Early signals suggest that supply will likely continue in states that are more flexible with pricing, such as Maharashtra, Goa, and Karnataka. In contrast, states with stricter controls may experience reduced availability. This means the impact on consumers may not be uniform. Some regions may see higher prices, others may see fewer options, and some may experience both simultaneously.

What makes this situation particularly important is that it extends beyond beer. The same gas shortages affecting glass manufacturing are also impacting other industries that rely on similar inputs. The bottled water market, for instance, has already seen price increases of around 10% to 11% due to higher costs of plastic bottles and caps. 

Beverage companies are reporting limited inventories of packaging materials, and there are indications that the stress is spreading across multiple segments within the broader FMCG ecosystem. In this sense, beer is simply the most visible example of a wider supply chain disruption.

The scale of the industry underscores the significance of these developments. India’s beer market was valued at approximately $7.8 billion in 2024 and is expected to double by 2030. The sector is dominated by three major players, United Breweries, AB InBev, and Carlsberg, which together account for more than 80% of total sales. 

Image Source: HDFC Bank

When these companies signal operational stress, it reflects systemic pressure rather than isolated challenges. Smaller players such as Bira and Simba are also likely to feel the impact, potentially even more acutely due to limited bargaining power and smaller scale operations.

At a broader level, this situation highlights how interconnected modern supply chains have become. A geopolitical conflict in one region can disrupt energy supplies, which in turn affects manufacturing processes, which then impacts packaging availability, and ultimately reaches the end consumer in the form of higher prices or reduced availability. 

It also exposes structural vulnerabilities within the Indian market, particularly the dependence on specific geographies for critical inputs like natural gas and the rigidity of regulatory frameworks that limit pricing flexibility.

Looking ahead, the trajectory of this issue will depend largely on how the geopolitical situation evolves.
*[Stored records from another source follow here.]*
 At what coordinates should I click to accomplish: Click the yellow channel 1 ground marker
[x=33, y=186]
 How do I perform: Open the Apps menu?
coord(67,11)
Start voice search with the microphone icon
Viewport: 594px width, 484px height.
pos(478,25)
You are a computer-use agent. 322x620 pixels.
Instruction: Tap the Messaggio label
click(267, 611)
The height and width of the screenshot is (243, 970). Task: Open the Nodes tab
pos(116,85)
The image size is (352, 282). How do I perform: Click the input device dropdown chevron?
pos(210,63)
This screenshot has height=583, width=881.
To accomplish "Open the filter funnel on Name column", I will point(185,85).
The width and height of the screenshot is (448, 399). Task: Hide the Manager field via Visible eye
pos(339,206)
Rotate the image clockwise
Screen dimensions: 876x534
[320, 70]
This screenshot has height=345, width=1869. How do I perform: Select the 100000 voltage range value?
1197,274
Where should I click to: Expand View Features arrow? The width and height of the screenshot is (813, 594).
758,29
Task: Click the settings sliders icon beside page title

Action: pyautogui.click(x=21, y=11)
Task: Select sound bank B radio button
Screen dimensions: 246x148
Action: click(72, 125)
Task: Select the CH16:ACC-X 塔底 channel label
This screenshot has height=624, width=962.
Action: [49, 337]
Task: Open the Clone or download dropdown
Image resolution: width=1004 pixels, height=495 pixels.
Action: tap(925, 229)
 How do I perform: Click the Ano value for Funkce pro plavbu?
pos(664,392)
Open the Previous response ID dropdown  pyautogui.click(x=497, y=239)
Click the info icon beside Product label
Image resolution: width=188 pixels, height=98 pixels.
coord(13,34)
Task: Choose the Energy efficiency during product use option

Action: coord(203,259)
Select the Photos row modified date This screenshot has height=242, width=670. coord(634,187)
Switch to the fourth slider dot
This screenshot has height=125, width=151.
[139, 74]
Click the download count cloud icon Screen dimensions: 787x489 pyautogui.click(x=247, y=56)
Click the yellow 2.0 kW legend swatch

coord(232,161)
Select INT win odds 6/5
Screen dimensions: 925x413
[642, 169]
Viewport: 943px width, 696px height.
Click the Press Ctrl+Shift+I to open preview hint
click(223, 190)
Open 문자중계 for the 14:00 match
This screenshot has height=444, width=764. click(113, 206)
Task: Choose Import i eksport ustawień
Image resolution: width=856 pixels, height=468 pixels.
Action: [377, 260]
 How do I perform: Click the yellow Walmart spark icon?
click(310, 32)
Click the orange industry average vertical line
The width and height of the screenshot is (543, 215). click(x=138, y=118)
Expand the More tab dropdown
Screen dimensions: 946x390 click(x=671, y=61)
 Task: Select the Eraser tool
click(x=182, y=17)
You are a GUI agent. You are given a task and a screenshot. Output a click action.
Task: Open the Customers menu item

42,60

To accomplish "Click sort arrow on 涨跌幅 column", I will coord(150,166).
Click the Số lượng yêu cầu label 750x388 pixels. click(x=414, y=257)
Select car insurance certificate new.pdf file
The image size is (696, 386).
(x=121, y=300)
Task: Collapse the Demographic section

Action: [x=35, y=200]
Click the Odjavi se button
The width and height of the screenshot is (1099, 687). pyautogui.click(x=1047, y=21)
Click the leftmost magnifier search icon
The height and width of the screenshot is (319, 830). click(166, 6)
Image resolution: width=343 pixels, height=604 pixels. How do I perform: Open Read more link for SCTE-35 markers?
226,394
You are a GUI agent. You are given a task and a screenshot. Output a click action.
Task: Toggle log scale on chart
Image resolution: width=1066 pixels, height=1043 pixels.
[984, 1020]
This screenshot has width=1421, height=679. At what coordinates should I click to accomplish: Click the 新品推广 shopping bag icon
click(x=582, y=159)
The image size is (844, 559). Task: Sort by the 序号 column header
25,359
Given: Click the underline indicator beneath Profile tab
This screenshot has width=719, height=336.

If tensions ease and supply chains stabilise, the impact may remain temporary, with moderate price increases and short-term supply constraints. However, if disruptions persist, the pressure could intensify. Packaging shortages may worsen, production cuts could become more widespread, and companies may need to rethink sourcing strategies and operational models. Over the longer term, this could lead to efforts to diversify supply chains, invest in alternative energy sources, and explore different packaging formats.

For now, the immediate reality is straightforward. The cost of producing and distributing beer in India has increased significantly due to a combination of higher energy prices, disrupted supply chains, and rising input costs. Because of regulatory constraints, these pressures are not being absorbed smoothly and are instead translating into either higher prices or tighter supply. 

What appears to be a simple price increase at the retail level is, in fact, the outcome of a complex chain of events that begins with geopolitical tensions and ends with everyday consumer choices.

In many ways, this is a reminder that economic disruptions do not always arrive in obvious ways. They often travel through indirect channels, quietly affecting industries and products that seem unrelated at first glance.